Testo di partenza |
* * * * * * * * *

Pronuncia 111/2022

Sentenza

Collegio

composta dai signori: Presidente: Giuliano AMATO; Giudici : Silvana SCIARRA, Daria de PRETIS, Nicolò ZANON, Franco MODUGNO, Augusto Antonio BARBERA, Giulio PROSPERETTI, Giovanni AMOROSO, Francesco VIGANÒ, Luca ANTONINI, Stefano PETITTI, Angelo BUSCEMA, Emanuela NAVARRETTA, Maria Rosaria SAN GIORGIO, Filippo PATRONI GRIFFI,

Epigrafe

ha pronunciato la seguente nel giudizio di legittimità costituzionale del combinato disposto degli artt. 129, 568, comma 4, 591, comma 1, lettera a), 601, 605 e 620 del codice di procedura penale, promosso dalla Corte di cassazione, sezione prima penale, nel procedimento penale a carico di A. B. e A. L.S., con ordinanza del 18 giugno 2021, iscritta al n. 131 del registro ordinanze 2021 e pubblicata nella Gazzetta Ufficiale della Repubblica n. 37, prima serie speciale, dell'anno 2021. Visti l'atto di costituzione di A. L.S., nonché l'atto di intervento del Presidente del Consiglio dei ministri; udito nell'udienza pubblica del 5 aprile 2022 il Giudice relatore Stefano Petitti; uditi l'avvocato Vittorio Di Pietro per A. L.S. e l'avvocato dello Stato Salvatore Faraci per il Presidente del Consiglio dei ministri; deliberato nella camera di consiglio del 5 aprile 2022.

* * * * * * * * *

Dati forniti |
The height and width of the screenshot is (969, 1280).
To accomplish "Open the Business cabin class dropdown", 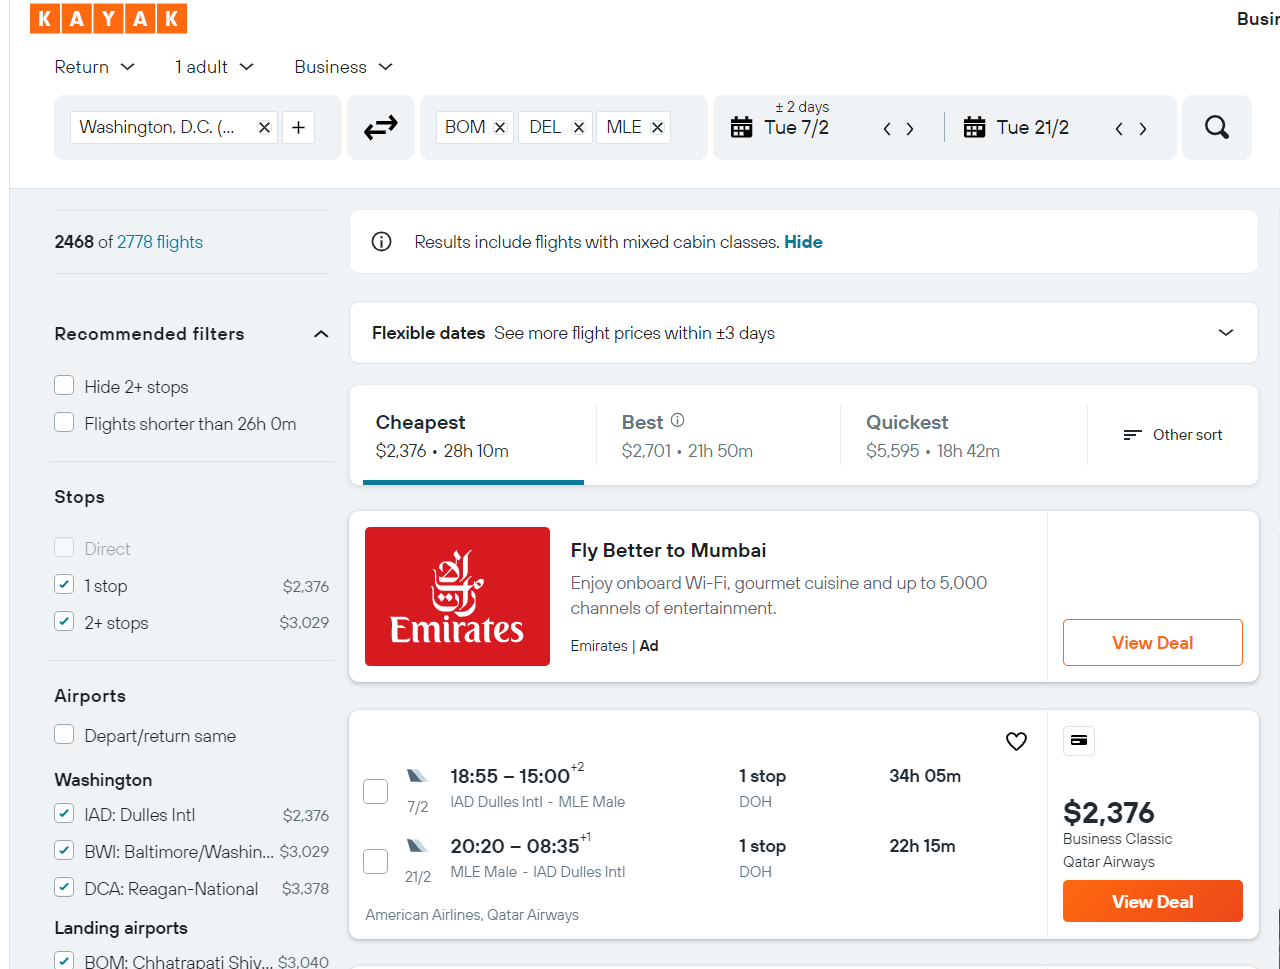I will pyautogui.click(x=343, y=67).
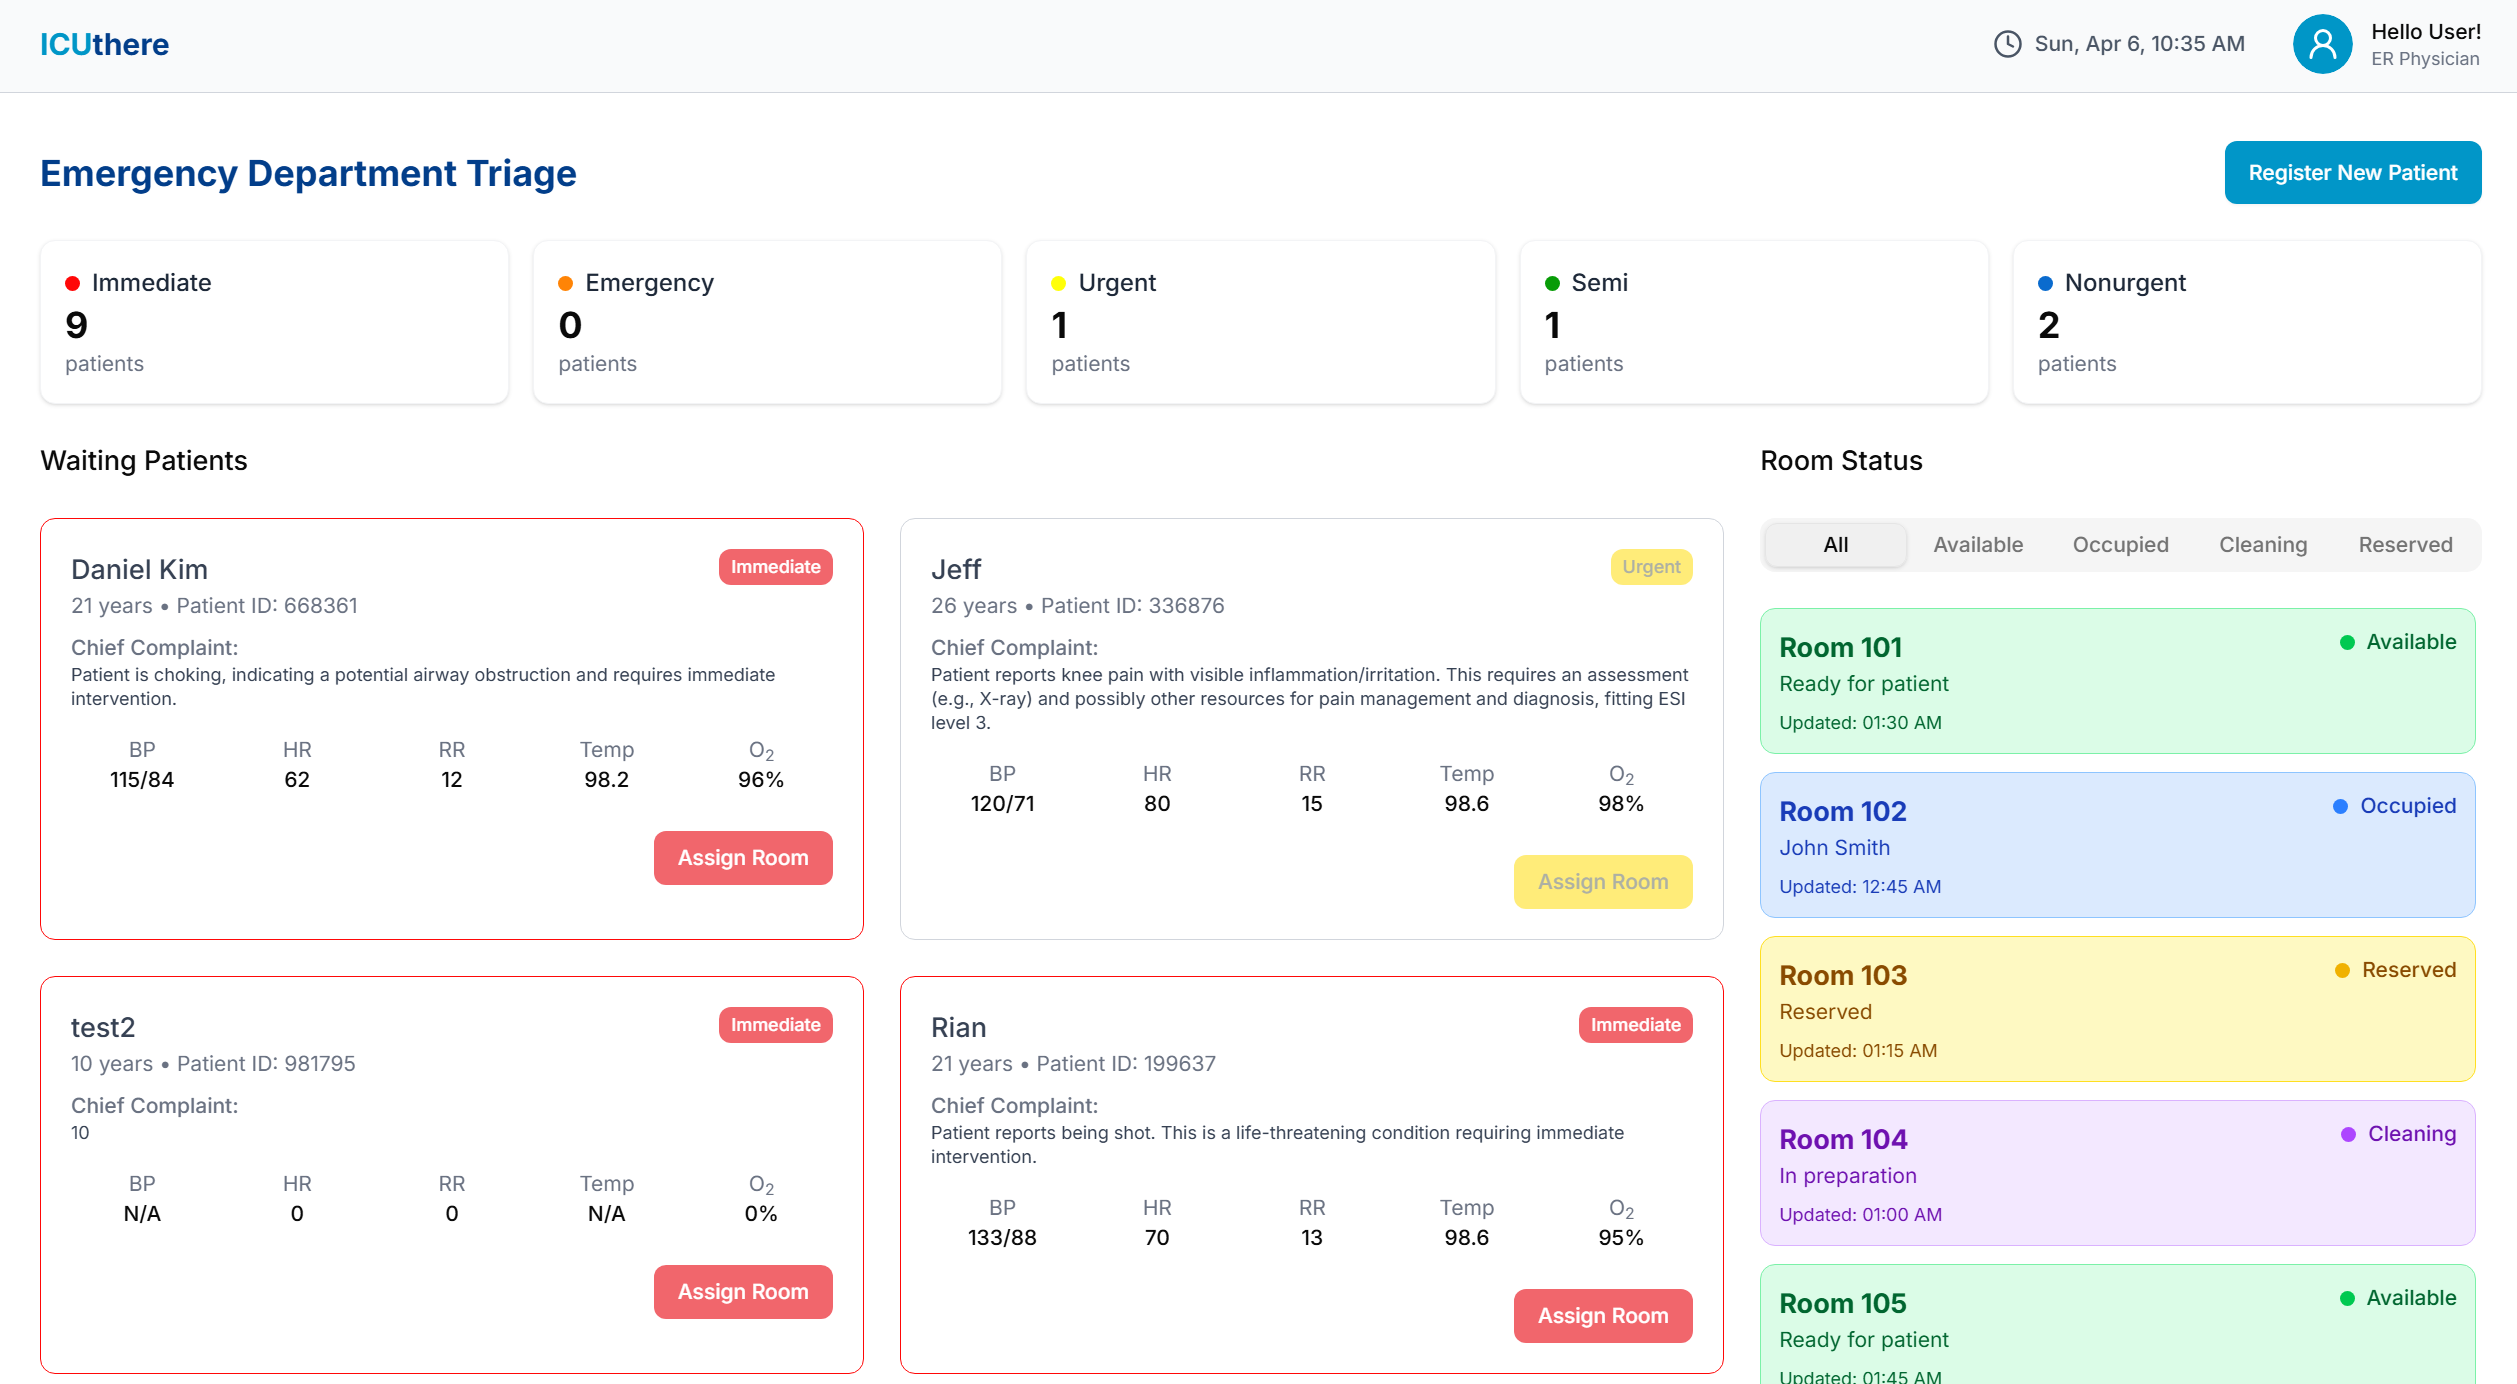Click the purple Cleaning dot on Room 104

coord(2348,1135)
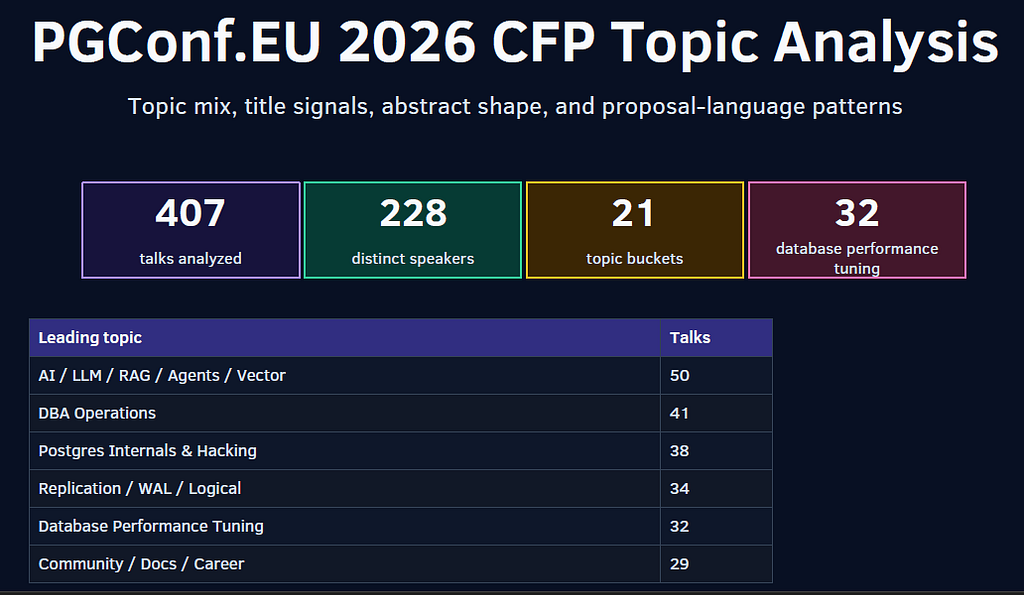This screenshot has height=595, width=1024.
Task: Click the talks count 32 table cell
Action: click(716, 526)
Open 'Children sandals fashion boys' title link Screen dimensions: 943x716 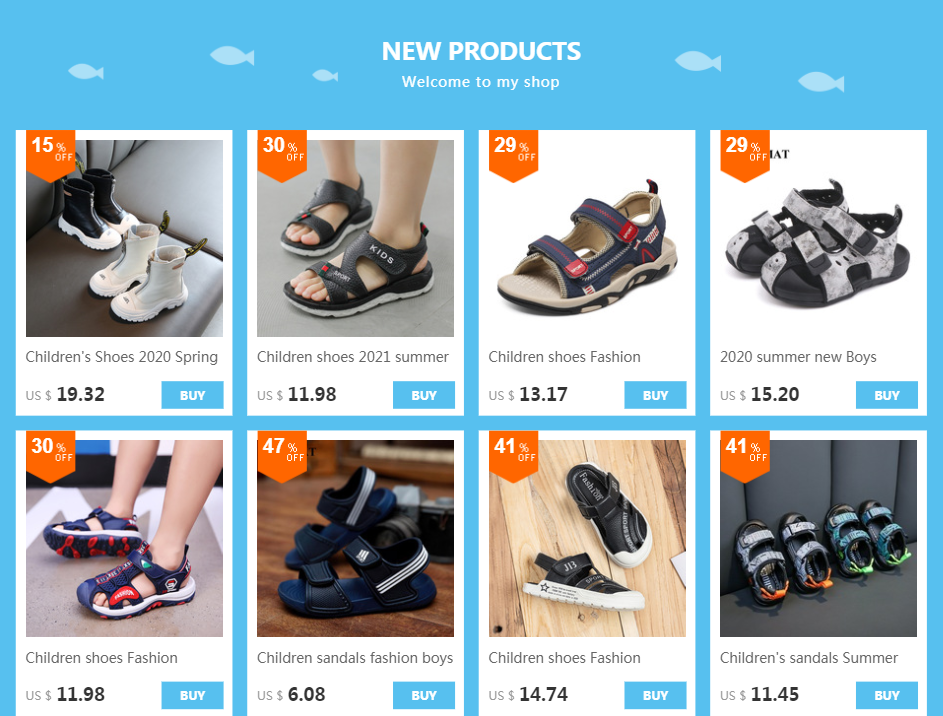coord(355,658)
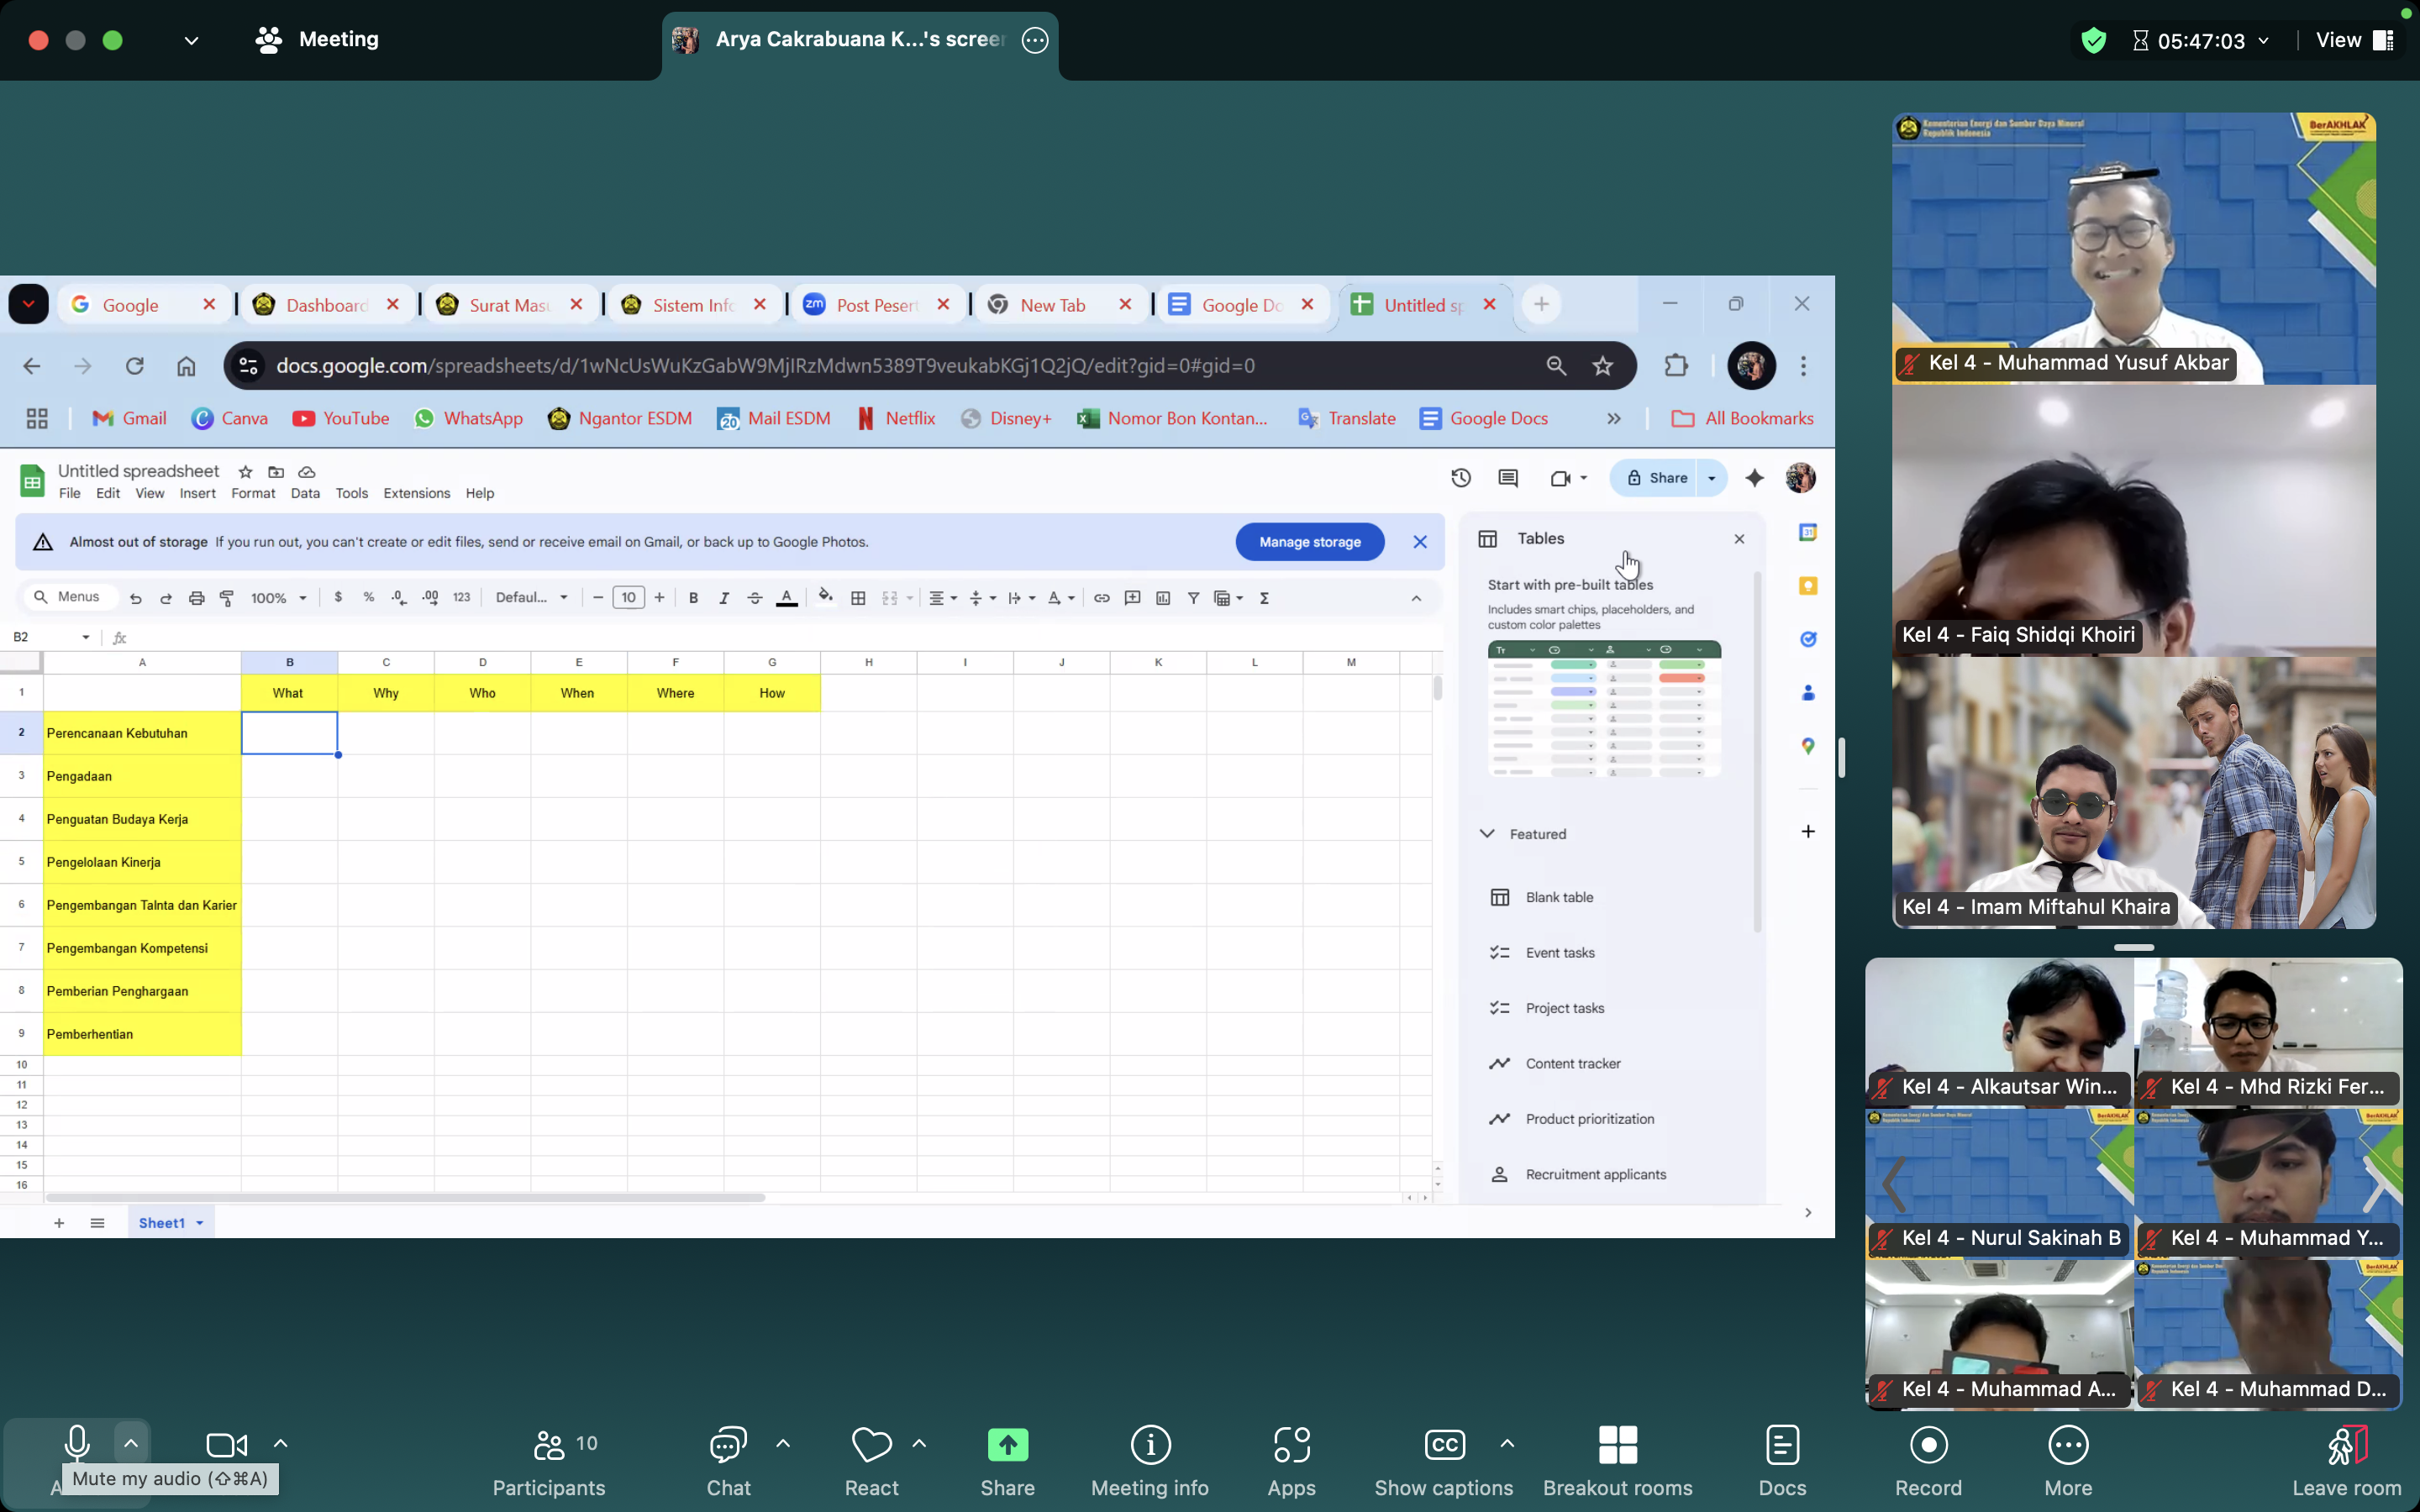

* * * * * * * * *

Istruzioni del compito |
Trascrivi parola per parola il passo della sentenza compreso tra "ha pronunciato la" e "5 aprile 2022.", estremi inclusi. Le voci riportate non servono per svolgere l'esercizio.

Soluzione dell'esercizio |
ha pronunciato la seguente nel giudizio di legittimità costituzionale del combinato disposto degli artt. 129, 568, comma 4, 591, comma 1, lettera a), 601, 605 e 620 del codice di procedura penale, promosso dalla Corte di cassazione, sezione prima penale, nel procedimento penale a carico di A. B. e A. L.S., con ordinanza del 18 giugno 2021, iscritta al n. 131 del registro ordinanze 2021 e pubblicata nella Gazzetta Ufficiale della Repubblica n. 37, prima serie speciale, dell'anno 2021. Visti l'atto di costituzione di A. L.S., nonché l'atto di intervento del Presidente del Consiglio dei ministri; udito nell'udienza pubblica del 5 aprile 2022 il Giudice relatore Stefano Petitti; uditi l'avvocato Vittorio Di Pietro per A. L.S. e l'avvocato dello Stato Salvatore Faraci per il Presidente del Consiglio dei ministri; deliberato nella camera di consiglio del 5 aprile 2022.